▶ [WORK REQUIRED] Reproduce each of the following entries verbatim, preserving every character, space, and line break.

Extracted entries
···
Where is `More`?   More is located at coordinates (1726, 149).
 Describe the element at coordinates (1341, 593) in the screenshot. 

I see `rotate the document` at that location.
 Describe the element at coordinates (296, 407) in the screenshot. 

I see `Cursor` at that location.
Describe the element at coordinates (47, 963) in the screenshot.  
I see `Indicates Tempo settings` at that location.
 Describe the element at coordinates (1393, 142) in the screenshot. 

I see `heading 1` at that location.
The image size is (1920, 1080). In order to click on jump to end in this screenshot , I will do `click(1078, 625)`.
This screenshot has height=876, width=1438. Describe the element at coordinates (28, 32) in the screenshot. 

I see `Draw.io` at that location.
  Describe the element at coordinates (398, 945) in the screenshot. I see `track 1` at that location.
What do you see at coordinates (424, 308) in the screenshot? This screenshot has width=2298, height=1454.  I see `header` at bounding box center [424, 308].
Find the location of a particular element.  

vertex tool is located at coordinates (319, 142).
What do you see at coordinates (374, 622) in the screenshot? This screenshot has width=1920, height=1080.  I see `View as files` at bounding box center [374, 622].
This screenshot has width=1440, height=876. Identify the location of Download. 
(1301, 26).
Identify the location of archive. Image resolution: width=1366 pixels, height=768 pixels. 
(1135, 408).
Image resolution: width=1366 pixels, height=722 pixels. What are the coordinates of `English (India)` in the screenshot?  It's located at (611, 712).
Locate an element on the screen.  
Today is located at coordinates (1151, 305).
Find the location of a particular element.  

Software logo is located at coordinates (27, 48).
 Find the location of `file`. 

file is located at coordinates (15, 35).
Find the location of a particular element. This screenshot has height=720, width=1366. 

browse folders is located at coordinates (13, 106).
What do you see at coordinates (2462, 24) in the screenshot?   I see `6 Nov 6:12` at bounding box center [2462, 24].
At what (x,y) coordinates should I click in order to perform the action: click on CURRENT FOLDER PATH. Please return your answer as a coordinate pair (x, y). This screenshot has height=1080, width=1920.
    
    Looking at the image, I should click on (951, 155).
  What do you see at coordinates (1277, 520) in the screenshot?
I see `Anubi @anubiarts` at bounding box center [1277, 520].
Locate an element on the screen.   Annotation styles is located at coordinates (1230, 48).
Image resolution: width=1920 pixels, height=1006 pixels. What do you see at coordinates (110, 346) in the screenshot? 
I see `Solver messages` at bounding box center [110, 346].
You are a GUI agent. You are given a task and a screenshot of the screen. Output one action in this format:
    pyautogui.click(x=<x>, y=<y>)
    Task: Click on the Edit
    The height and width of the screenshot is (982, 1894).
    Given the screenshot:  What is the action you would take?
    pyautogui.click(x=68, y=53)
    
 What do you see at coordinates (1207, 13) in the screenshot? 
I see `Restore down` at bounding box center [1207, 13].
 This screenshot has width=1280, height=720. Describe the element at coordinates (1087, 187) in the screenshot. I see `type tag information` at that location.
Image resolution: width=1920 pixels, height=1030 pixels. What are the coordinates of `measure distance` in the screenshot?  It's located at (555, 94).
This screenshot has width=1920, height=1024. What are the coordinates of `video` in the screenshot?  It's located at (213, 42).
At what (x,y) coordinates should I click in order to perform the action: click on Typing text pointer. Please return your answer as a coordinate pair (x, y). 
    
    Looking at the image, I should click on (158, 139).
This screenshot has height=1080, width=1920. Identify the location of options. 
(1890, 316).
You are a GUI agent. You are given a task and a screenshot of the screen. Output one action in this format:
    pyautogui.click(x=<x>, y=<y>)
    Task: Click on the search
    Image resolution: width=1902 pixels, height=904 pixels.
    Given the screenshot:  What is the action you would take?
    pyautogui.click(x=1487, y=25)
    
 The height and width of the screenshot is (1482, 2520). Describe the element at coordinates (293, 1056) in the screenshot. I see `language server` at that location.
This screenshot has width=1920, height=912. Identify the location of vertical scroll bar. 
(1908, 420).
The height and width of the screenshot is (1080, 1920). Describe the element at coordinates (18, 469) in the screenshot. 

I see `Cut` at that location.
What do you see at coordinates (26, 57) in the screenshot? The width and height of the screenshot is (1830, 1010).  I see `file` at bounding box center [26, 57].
···
▶ [WORKED SOLUTION]
Where is `More`?   More is located at coordinates (1726, 149).
 Describe the element at coordinates (1341, 593) in the screenshot. 

I see `rotate the document` at that location.
 Describe the element at coordinates (296, 407) in the screenshot. 

I see `Cursor` at that location.
Describe the element at coordinates (47, 963) in the screenshot.  
I see `Indicates Tempo settings` at that location.
 Describe the element at coordinates (1393, 142) in the screenshot. 

I see `heading 1` at that location.
The image size is (1920, 1080). In order to click on jump to end in this screenshot , I will do `click(1078, 625)`.
This screenshot has height=876, width=1438. Describe the element at coordinates (28, 32) in the screenshot. 

I see `Draw.io` at that location.
  Describe the element at coordinates (398, 945) in the screenshot. I see `track 1` at that location.
What do you see at coordinates (424, 308) in the screenshot? This screenshot has width=2298, height=1454.  I see `header` at bounding box center [424, 308].
Find the location of a particular element.  

vertex tool is located at coordinates (319, 142).
What do you see at coordinates (374, 622) in the screenshot? This screenshot has width=1920, height=1080.  I see `View as files` at bounding box center [374, 622].
This screenshot has width=1440, height=876. Identify the location of Download. 
(1301, 26).
Identify the location of archive. Image resolution: width=1366 pixels, height=768 pixels. 
(1135, 408).
Image resolution: width=1366 pixels, height=722 pixels. What are the coordinates of `English (India)` in the screenshot?  It's located at (611, 712).
Locate an element on the screen.  
Today is located at coordinates (1151, 305).
Find the location of a particular element.  

Software logo is located at coordinates (27, 48).
 Find the location of `file`. 

file is located at coordinates (15, 35).
Find the location of a particular element. This screenshot has height=720, width=1366. 

browse folders is located at coordinates (13, 106).
What do you see at coordinates (2462, 24) in the screenshot?   I see `6 Nov 6:12` at bounding box center [2462, 24].
At what (x,y) coordinates should I click in order to perform the action: click on CURRENT FOLDER PATH. Please return your answer as a coordinate pair (x, y). This screenshot has height=1080, width=1920.
    
    Looking at the image, I should click on (951, 155).
  What do you see at coordinates (1277, 520) in the screenshot?
I see `Anubi @anubiarts` at bounding box center [1277, 520].
Locate an element on the screen.   Annotation styles is located at coordinates (1230, 48).
Image resolution: width=1920 pixels, height=1006 pixels. What do you see at coordinates (110, 346) in the screenshot? 
I see `Solver messages` at bounding box center [110, 346].
You are a GUI agent. You are given a task and a screenshot of the screen. Output one action in this format:
    pyautogui.click(x=<x>, y=<y>)
    Task: Click on the Edit
    The height and width of the screenshot is (982, 1894).
    Given the screenshot:  What is the action you would take?
    pyautogui.click(x=68, y=53)
    
 What do you see at coordinates (1207, 13) in the screenshot? 
I see `Restore down` at bounding box center [1207, 13].
 This screenshot has width=1280, height=720. Describe the element at coordinates (1087, 187) in the screenshot. I see `type tag information` at that location.
Image resolution: width=1920 pixels, height=1030 pixels. What are the coordinates of `measure distance` in the screenshot?  It's located at (555, 94).
This screenshot has width=1920, height=1024. What are the coordinates of `video` in the screenshot?  It's located at (213, 42).
At what (x,y) coordinates should I click in order to perform the action: click on Typing text pointer. Please return your answer as a coordinate pair (x, y). 
    
    Looking at the image, I should click on (158, 139).
This screenshot has height=1080, width=1920. Identify the location of options. 
(1890, 316).
You are a GUI agent. You are given a task and a screenshot of the screen. Output one action in this format:
    pyautogui.click(x=<x>, y=<y>)
    Task: Click on the search
    Image resolution: width=1902 pixels, height=904 pixels.
    Given the screenshot:  What is the action you would take?
    pyautogui.click(x=1487, y=25)
    
 The height and width of the screenshot is (1482, 2520). Describe the element at coordinates (293, 1056) in the screenshot. I see `language server` at that location.
This screenshot has width=1920, height=912. Identify the location of vertical scroll bar. 
(1908, 420).
The height and width of the screenshot is (1080, 1920). Describe the element at coordinates (18, 469) in the screenshot. 

I see `Cut` at that location.
What do you see at coordinates (26, 57) in the screenshot? The width and height of the screenshot is (1830, 1010).  I see `file` at bounding box center [26, 57].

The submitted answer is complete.